The singing of such Latter-day Saint standard hymns as "Come, Come ye Saints" and the Tabernacle Choir's distinctive rendition of "The Battle Hymn of the Republic" from the stage of the Bolshoi is historic.
Choir President Wendell M. Smoot told choir members before the concert, "This is the most important concert of the tour."
Earlier on the tour, on Saturday, June 22, Elder Nelson, who is traveling with the choir, dedicated the first LDS meetinghouse constructed in Poland since pre-World War II days. The meetinghouse in Warsaw was dedicated as "a refuge of peace for troubled souls and a haven of hope for those who hunger and thirst after righteousness."
The dedicatory ceremony was attended by more than 400 people including representatives of Warsaw's city government and Polish government officials.
In the prayer, Elder Nelson invoked a blessing "upon the present and future leaders of this great nation who have known so much of adversity." He asked that Poland's leaders be blessed with "thy holy light, that they may lead in righteousness and preserve the privilege of individual freedom and liberty."
Elder Ringger offered brief remarks during the dedicatory ceremony. Also attending was Elder Dennis B. Neuenschwander, recently sustained as a new member of the Seventy.
In the choir's June 20 concert in Berlin, just a few blocks from the remains of the Berlin Wall, the choir sang its clarion call, "Come, Come, Ye Saints." And come, they did. LDS Berliners, many in tearful gratitude, came by the hundreds to hear the choir sing in two concerts, a matinee and an evening performance.

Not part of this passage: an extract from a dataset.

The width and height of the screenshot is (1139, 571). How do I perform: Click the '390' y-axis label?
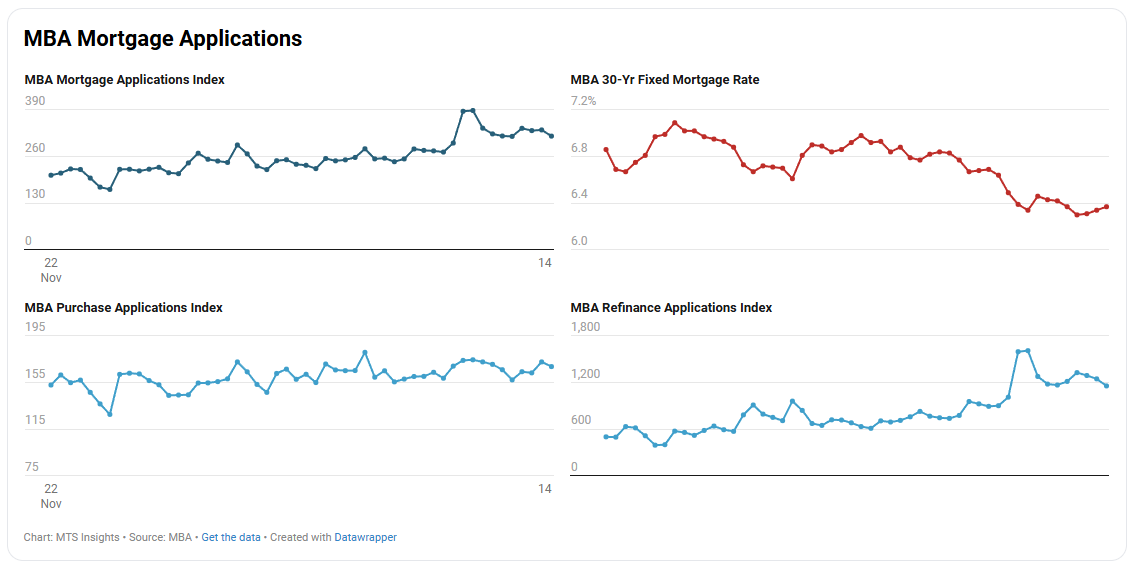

If a Church conference and a music festival could be wrapped together in a celebration of freedom, that would come close to describing the package in Berlin's opulent Schauspielhaus, a concert hall used as a cultural showcase in the former German Democratic Republic.
An almost tangible sense of history stirred among choir members and those traveling with them as they entered eastern Berlin for what only a few years ago would have been "an impossible dream" of a concert series.
The choir's final concert of the trip was to be in Leningrad June 27.